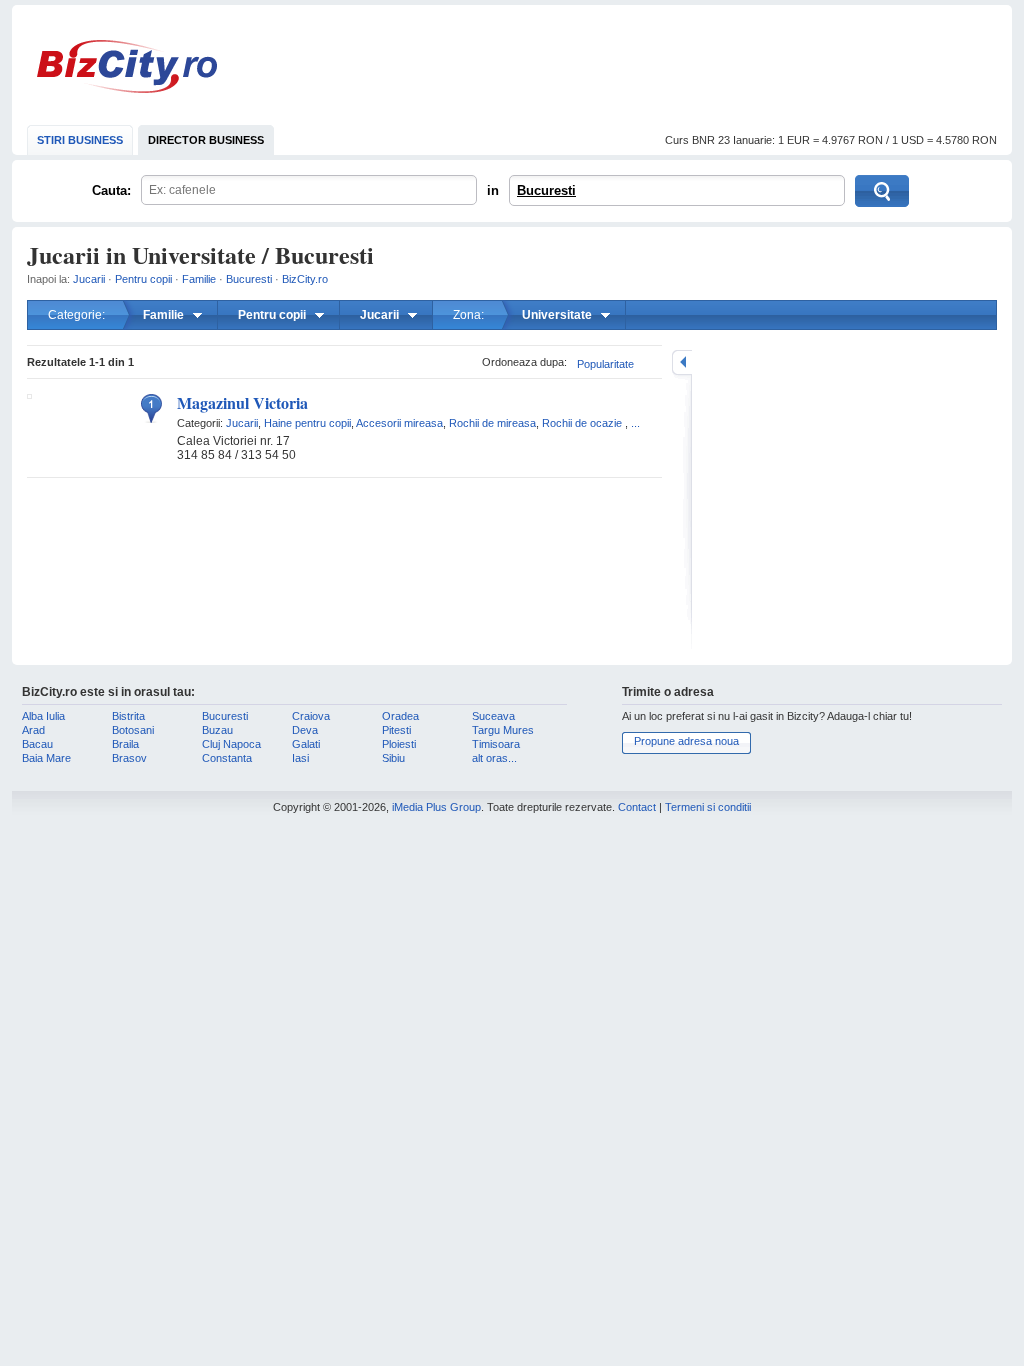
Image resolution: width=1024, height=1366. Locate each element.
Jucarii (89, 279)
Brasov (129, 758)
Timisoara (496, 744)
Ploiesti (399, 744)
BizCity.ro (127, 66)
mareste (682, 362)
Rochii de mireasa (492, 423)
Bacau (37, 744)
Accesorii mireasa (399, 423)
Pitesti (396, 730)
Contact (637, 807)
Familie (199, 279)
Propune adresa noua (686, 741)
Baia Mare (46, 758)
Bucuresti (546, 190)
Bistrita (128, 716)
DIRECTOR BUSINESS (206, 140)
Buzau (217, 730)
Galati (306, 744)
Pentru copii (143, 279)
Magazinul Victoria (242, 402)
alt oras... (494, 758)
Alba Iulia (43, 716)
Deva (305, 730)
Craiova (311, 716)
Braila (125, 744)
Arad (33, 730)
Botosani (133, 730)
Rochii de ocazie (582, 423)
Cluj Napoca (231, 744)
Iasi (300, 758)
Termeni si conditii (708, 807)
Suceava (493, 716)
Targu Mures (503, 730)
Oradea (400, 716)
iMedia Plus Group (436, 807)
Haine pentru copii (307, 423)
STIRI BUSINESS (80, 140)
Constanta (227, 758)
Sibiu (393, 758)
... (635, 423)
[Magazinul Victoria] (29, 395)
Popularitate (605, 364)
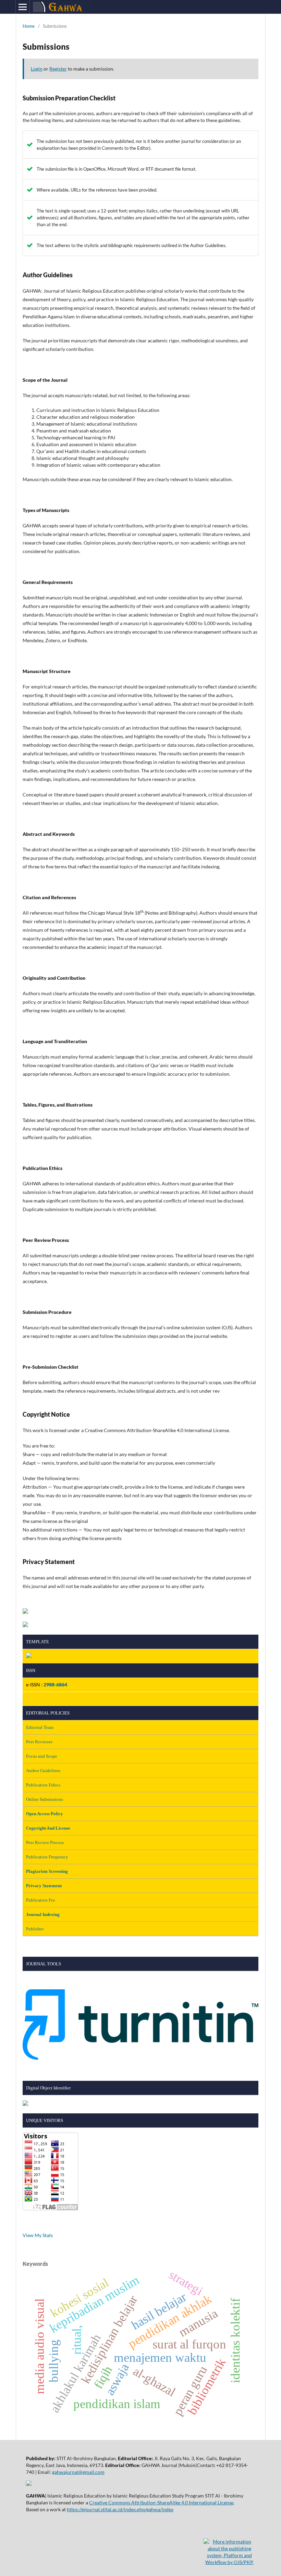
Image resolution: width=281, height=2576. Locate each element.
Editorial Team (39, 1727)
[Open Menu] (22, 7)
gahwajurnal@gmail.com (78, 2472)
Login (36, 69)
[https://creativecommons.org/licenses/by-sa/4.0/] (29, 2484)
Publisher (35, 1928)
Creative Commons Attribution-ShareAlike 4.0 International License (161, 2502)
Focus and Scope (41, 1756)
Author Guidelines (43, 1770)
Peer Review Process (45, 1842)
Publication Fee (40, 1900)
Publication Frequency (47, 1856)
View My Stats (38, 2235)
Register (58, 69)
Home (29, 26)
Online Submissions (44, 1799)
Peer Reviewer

====

- _WHAT THE EXERCISE ASKS_
Write out all the entries word for word, but drop the pictures.

- _TASK SOLUTION_
Image resolution: width=1024, height=1366. Locate each element.
Jucarii (89, 279)
Brasov (129, 758)
Timisoara (496, 744)
Ploiesti (399, 744)
BizCity.ro (127, 66)
mareste (682, 362)
Rochii de mireasa (492, 423)
Bacau (37, 744)
Accesorii mireasa (399, 423)
Pitesti (396, 730)
Contact (637, 807)
Familie (199, 279)
Propune adresa noua (686, 741)
Baia Mare (46, 758)
Bucuresti (546, 190)
Bistrita (128, 716)
DIRECTOR BUSINESS (206, 140)
Buzau (217, 730)
Galati (306, 744)
Pentru copii (143, 279)
Magazinul Victoria (242, 402)
alt oras... (494, 758)
Alba Iulia (43, 716)
Deva (305, 730)
Craiova (311, 716)
Braila (125, 744)
Arad (33, 730)
Botosani (133, 730)
Rochii de ocazie (582, 423)
Cluj Napoca (231, 744)
Iasi (300, 758)
Termeni si conditii (708, 807)
Suceava (493, 716)
Targu Mures (503, 730)
Oradea (400, 716)
iMedia Plus Group (436, 807)
Haine pentru copii (307, 423)
STIRI BUSINESS (80, 140)
Constanta (227, 758)
Sibiu (393, 758)
... (635, 423)
[Magazinul Victoria] (29, 395)
Popularitate (605, 364)
Image resolution: width=281, height=2576. Locate each element.
Editorial Team (39, 1727)
[Open Menu] (22, 7)
gahwajurnal@gmail.com (78, 2472)
Login (36, 69)
[https://creativecommons.org/licenses/by-sa/4.0/] (29, 2484)
Publisher (35, 1928)
Creative Commons Attribution-ShareAlike 4.0 International License (161, 2502)
Focus and Scope (41, 1756)
Author Guidelines (43, 1770)
Peer Review Process (45, 1842)
Publication Fee (40, 1900)
Publication Frequency (47, 1856)
View My Stats (38, 2235)
Register (58, 69)
Home (29, 26)
Online Submissions (44, 1799)
Peer Reviewer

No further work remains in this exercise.